Tales of Gotham City
Monica
A Bruce Wayne: Missing and Presumed Dead story
by Blackwolf247
The death of Bruce Wayne affected more than those closest to him. See how Wayne’s death affects one young Gotham City woman.
***
Monica Chambers put down the newspaper and cried, not merely weeping, but actually crying real tears. She was completely oblivious to her makeup running, not caring how she must have looked to someone who hadn’t read the headlines or simply didn’t feel it like she did.
At twenty-three, Monica was a recent graduate of Gotham University, and she was a minor league secretarial services worker here at this branch of Bruce Wayne’s financial empire. Yet she had met the man on a few occasions, as a child, as a college student, and as one of his many employees.
The first time had been when he had visited her mother and father shortly after the Batman had foiled a drug-smuggling ring. He had come to offer the help of his Victims, Inc., a social organization he ran to help victims of crimes, and in this case Monica’s father had been an honest, hardworking cop who had been caught in some crossfire and was hospitalized and in critical condition. According to Wayne, his organization would do everything it could above what the GCPD could do. Officer Chambers had been instrumental in aiding Batman in stopping the bad guys, according to Wayne. Although sometime later when Monica’s father emerged from his coma, he couldn’t remember having had any real involvement in cracking the case, the last thing he remembered was stopping a car being driven haphazardly. His lack of memory was attributed to his injuries, and he had resigned himself to accepting that he had done more then he could remember.
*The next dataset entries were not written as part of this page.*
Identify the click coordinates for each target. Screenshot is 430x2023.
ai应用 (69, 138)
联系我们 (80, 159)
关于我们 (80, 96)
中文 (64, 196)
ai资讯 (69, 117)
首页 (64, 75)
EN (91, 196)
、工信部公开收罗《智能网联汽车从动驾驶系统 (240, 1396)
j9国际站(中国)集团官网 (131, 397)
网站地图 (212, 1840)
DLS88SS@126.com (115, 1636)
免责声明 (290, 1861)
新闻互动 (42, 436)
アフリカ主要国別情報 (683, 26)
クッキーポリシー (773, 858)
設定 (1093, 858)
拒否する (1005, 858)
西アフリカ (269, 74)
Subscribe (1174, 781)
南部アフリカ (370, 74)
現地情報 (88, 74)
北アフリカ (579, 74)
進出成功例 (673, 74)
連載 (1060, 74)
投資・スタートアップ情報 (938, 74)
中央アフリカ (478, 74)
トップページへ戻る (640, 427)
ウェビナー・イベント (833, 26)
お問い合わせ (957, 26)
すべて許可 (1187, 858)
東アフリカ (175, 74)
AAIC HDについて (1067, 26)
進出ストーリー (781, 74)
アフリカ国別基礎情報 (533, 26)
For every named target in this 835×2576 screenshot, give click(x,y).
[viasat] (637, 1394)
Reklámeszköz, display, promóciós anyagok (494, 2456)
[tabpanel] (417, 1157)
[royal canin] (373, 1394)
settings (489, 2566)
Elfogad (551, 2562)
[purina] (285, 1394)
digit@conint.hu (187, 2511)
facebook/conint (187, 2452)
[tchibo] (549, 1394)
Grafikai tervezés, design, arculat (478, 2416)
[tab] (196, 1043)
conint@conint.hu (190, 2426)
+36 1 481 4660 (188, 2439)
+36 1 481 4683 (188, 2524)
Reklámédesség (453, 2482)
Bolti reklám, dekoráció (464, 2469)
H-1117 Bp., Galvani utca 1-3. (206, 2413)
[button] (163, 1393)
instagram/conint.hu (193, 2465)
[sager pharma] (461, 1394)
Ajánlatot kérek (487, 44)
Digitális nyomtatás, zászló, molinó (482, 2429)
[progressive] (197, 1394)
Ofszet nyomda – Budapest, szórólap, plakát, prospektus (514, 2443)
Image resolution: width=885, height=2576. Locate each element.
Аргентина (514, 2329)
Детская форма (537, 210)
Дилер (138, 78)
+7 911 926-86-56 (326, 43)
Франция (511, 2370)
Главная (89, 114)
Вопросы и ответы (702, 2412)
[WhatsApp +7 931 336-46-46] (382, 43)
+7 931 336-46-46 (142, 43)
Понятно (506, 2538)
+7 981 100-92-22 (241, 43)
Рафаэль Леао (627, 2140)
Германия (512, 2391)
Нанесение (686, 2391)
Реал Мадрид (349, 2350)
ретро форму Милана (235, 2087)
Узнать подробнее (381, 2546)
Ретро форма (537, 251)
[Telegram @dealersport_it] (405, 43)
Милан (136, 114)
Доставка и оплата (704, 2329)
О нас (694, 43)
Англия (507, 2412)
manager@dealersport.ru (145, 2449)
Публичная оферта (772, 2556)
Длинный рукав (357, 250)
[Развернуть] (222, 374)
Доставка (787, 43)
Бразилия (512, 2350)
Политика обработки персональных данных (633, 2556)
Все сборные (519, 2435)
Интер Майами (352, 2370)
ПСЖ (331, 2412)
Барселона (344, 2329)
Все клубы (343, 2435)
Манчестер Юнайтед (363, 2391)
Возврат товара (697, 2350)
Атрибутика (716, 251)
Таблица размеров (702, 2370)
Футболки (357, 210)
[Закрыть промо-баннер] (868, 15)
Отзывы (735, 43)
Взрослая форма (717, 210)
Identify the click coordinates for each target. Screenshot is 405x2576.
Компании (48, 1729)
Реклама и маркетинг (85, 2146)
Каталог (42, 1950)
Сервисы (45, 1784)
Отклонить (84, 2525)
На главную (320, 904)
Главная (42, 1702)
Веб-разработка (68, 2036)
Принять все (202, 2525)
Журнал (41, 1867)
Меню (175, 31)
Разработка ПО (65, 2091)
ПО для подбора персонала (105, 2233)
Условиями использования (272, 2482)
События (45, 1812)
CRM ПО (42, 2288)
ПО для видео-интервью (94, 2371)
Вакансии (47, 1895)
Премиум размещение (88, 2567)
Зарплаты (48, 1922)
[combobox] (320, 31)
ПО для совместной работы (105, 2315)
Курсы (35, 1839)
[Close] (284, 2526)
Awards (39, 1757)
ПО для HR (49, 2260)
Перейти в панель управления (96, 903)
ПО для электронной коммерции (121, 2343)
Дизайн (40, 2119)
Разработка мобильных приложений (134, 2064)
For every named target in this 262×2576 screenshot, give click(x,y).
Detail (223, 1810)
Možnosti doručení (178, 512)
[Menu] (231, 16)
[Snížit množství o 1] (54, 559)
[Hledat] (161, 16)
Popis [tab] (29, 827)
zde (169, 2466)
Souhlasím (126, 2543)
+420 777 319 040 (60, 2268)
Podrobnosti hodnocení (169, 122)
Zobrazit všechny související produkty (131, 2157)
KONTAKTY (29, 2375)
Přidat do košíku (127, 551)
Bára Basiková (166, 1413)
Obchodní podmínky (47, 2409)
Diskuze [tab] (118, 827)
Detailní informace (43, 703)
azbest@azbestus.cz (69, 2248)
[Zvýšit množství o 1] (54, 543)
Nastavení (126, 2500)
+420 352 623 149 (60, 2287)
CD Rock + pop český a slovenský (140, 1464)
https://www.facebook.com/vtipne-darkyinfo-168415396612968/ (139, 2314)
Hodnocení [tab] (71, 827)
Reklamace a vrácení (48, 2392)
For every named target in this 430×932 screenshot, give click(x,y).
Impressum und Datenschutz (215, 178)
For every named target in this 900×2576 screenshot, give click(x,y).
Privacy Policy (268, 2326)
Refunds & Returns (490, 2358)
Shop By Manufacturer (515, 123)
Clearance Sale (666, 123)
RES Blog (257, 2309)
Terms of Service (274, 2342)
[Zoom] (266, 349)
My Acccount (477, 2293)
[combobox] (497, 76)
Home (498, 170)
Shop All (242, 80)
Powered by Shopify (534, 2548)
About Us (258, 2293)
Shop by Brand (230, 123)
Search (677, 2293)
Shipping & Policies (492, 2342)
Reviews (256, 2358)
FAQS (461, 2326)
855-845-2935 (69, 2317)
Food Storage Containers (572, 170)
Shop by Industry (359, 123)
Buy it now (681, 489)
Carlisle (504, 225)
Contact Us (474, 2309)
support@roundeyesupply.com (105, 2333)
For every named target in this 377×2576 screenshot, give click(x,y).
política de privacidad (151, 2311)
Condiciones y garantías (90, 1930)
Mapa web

A few years later, while attending college, Monica had met Wayne again. Interestingly, he remembered her, although she had grown up, filled out, and blossomed as a young woman. She had blushed crimson when he spotted her, called her by name, and inquired about her family. He sent his apologies that his business activities kept him from keeping up with everyone he wanted to and made her feel special. Certainly her classmates had been envious that such a wealthy and handsome man had been talking to her.
Then, last year, by the time she had come to work at a small factory, Bruce Wayne had bought it, then came for a factory tour. When he spotted her, he had personally stopped to visit. He had removed a few people from their jobs — people he felt were more interested in lining their pockets than in doing their job — and he had promoted a few worthwhile workers. She hadn’t been one of them, although indirectly she ended up being one of them by moving up a notch when a new opening came about as a result of the changes Wayne had instituted, but he was savvy enough not to promote a secretary out of the pool into the front lines before she was ready for such work.
On her desk was a birthday card from Mr. Wayne. She admitted to herself that his company probably sent out thousands of birthday cards to its employees, and the signature was probably as much a photocopy as not, but to her it felt personal and real.
She had to leave. She couldn’t stay at her desk today, not when the headlines read Bruce Wayne: Missing and Presumed Dead.